The task:
Retype, word for word, the part of the passage about the drive to Newark Liberty Airport that opens with the words containing "Before Pete was" and closes with "not always easy.".

** Selected extract follows **

I drove Bruce up to Newark Liberty Airport this morning. He’s flying out to Ohio for a week-long visit with his family. As we travelled along the Garden State Parkway and then the NJ Turnpike my eyes would begin to burn as I choked back the tears, remembering the many times that I drove this route on the way to countless doctor, chemo and radiation appointments. I never counted the number of trips nor figured out how many hours but I’m guessing that I spent more time with Pete over the past two years than I had since he graduated from high school.
Before Pete was diagnosed we had lives that revolved around school, work and friends. Family was always there, of course, but for much of the time we lived in separate homes; he in the house on John Street and I lived here, a distance of less than 4 miles, but as the saying goes, life got in the way. We would often touch base by phone or text, or I might stop by the Costco pharmacy to say a quick hello when I was shopping. He’d stop over for coffee, come here or we’d meet somewhere for a meal, but how often was dependent upon our respective schedules. Pete, Bruce and I were all working full time and Pete was attending Stockton College, Ocean County College or Rutgers during those years, so finding a mutually convenient time was not always easy.
About a year and a half before his initial diagnosis I sold the house on John Street and Pete moved in with us. The plan was that this was to be a temporary living arrangement until he finished his degree and decided what he was going to do afterward. All that changed in a heartbeat.

** End of Selected extract **
** Material shown follows **

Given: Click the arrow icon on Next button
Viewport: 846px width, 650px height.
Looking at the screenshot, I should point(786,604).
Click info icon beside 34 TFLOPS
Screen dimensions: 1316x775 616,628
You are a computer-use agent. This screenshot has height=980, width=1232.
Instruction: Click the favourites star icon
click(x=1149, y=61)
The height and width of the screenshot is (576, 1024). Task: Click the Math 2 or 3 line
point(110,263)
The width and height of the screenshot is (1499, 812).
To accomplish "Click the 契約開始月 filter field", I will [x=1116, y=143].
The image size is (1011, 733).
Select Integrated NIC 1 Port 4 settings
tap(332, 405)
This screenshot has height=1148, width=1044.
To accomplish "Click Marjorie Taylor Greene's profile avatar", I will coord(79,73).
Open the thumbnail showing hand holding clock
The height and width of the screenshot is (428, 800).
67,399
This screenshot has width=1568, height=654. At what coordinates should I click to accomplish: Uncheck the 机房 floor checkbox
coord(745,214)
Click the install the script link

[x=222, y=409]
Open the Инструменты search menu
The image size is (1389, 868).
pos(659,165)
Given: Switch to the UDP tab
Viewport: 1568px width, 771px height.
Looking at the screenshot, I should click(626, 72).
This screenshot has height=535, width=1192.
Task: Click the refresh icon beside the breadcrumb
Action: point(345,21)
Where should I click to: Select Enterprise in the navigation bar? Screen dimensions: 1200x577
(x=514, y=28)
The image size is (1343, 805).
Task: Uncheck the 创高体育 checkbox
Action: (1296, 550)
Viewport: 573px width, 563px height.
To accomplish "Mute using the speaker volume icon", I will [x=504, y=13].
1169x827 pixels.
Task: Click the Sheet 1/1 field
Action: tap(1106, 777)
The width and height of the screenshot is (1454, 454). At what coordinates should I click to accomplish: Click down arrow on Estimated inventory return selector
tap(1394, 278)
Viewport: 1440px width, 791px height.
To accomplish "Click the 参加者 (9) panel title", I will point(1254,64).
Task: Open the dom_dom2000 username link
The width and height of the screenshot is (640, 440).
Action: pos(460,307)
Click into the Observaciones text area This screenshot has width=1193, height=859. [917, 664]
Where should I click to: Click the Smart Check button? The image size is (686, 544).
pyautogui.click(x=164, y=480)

** End of Material shown **

Response below:
Before Pete was diagnosed we had lives that revolved around school, work and friends. Family was always there, of course, but for much of the time we lived in separate homes; he in the house on John Street and I lived here, a distance of less than 4 miles, but as the saying goes, life got in the way. We would often touch base by phone or text, or I might stop by the Costco pharmacy to say a quick hello when I was shopping. He’d stop over for coffee, come here or we’d meet somewhere for a meal, but how often was dependent upon our respective schedules. Pete, Bruce and I were all working full time and Pete was attending Stockton College, Ocean County College or Rutgers during those years, so finding a mutually convenient time was not always easy.